Compte tenu de ses termes, du contexte législatif dans lequel elle s'insère ainsi que de sa genèse et de sa finalité, cette disposition doit être interprétée en ce sens que lorsque, dans les motifs de la décision d'approbation d'une opération de concentration, la Commission a qualifié les restrictions notifiées par les parties à cette opération de restrictions accessoires, de restrictions non accessoires ou de restrictions accessoires pour une durée limitée, elle n'a pas émis un simple avis sans force juridique contraignante mais a, au contraire, procédé à des appréciations juridiques qui déterminent la substance de ce qu'elle a décidé dans le dispositif de cette décision.
Si tel n'était pas le cas, les parties à une opération de concentration n'obtiendraient pas le bénéfice de la sécurité juridique pour l'ensemble de cette opération alors même que, lorsque les conditions prévues par ladite disposition sont effectivement remplies, cet ensemble est reconnu comme étant économiquement indissociable. Or, par l'insertion dans le règlement n° 4064/89 de l'article 6, paragraphe 1, le législateur communautaire a entendu instaurer un système décisionnel qui permet aux parties à une opération de concentration au sens de l'article 3 de ce règlement d'obtenir, en contrepartie du régime contraignant, institué par les articles 4 et 7 de ce règlement, de l'obligation de notification et de l'effet suspensif de cette obligation, la sécurité juridique non seulement en ce qui concerne l'opération de concentration, mais également en ce qui concerne les restrictions notifiées par les parties à cette opération comme étant directement liées et nécessaires à la réalisation de celle-ci.
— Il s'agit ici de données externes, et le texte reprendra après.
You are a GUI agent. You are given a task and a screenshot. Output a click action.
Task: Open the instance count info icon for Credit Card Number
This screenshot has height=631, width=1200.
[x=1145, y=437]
Le fait d'obliger les parties à une opération de concentration, afin de bénéficier de la sécurité juridique concernant les restrictions qu'elles considèrent comme étant économiquement indissociables de cette opération, à procéder à la notification de ces restrictions en application d'autres dispositions, notamment, du règlement n° 17, parallèlement à la notification en vertu du règlement n° 4064/89, irait à l'encontre du principe de l'efficacité du contrôle des concentrations de dimension communautaire. D'ailleurs, dans l'introduction de sa communication relative aux restrictions accessoires, la Commission a elle-même souligné qu'il «n'y [aurait] pas de procédures parallèles de la Commission, l'une visant le contrôle de l'opération de concentration au titre du règlement [n° 4064/89] et l'autre l'application des articles [81 CE et 82 CE] aux restrictions accessoires à cette opération».
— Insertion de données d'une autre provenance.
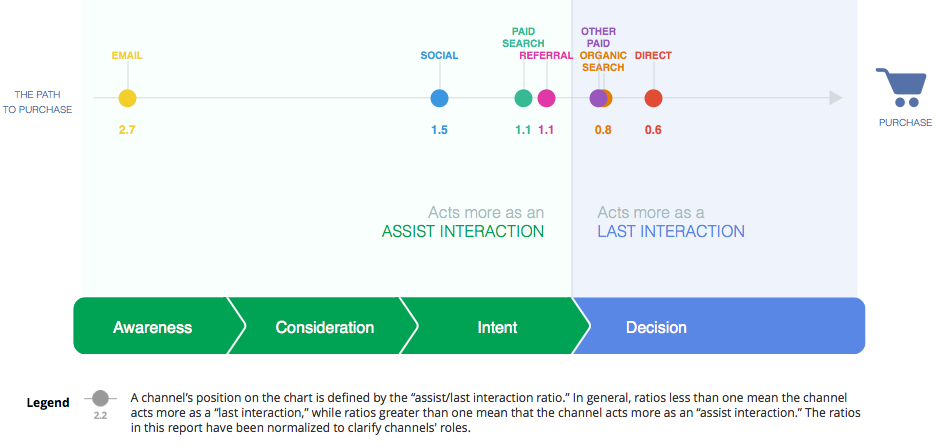941x448 pixels.
Task: Click the Email ratio value 2.7
Action: click(127, 130)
( voir points 101, 103-104, 109 )
3. L'organe compétent pour adopter un acte juridique déterminé est également compétent pour l'abroger ou le modifier par l'adoption d'un actus contrarius, à moins qu'une disposition expresse ne confère cette compétence à un autre organe.
À cet égard, si le retrait rétroactif d'un acte administratif légal ayant conféré des droits subjectifs ou des avantages similaires est contraire aux principes généraux du droit, le retrait rétroactif d'un acte administratif illégal doit en revanche être admis, mais à des conditions très strictes. Il n'est, en effet, admis que s'il intervient dans un délai raisonnable et s'il est suffisamment tenu compte de la confiance légitime du bénéficiaire de l'acte qui a pu se fier à la légalité de celui-ci.
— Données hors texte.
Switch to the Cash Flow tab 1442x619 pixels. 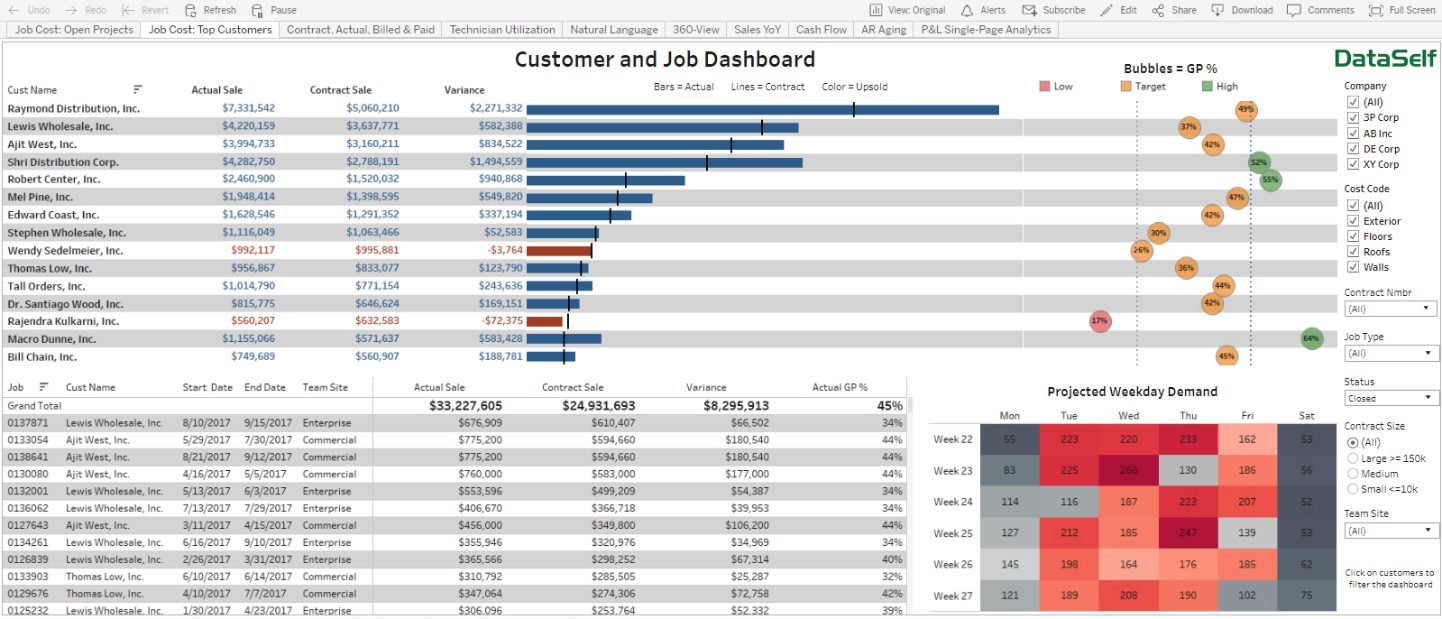point(821,30)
Il appartient à l'institution dont émane l'acte retiré de prouver son illégalité et de démontrer que les autres conditions pour le retrait rétroactif d'un acte illégal sont satisfaites.
( voir points 130, 139-141 )
4. La portée de l'obligation de motivation dépend de la nature de l'acte en cause et du contexte dans lequel il a été adopté. La motivation doit faire apparaître de manière claire et non équivoque le raisonnement de l'institution, de façon, d'une part, à fournir aux intéressés une indication suffisante pour savoir si l'acte est fondé ou s'il est éventuellement entaché d'un vice permettant d'en contester la validité et, d'autre part, à permettre au juge communautaire d'exercer son contrôle de légalité.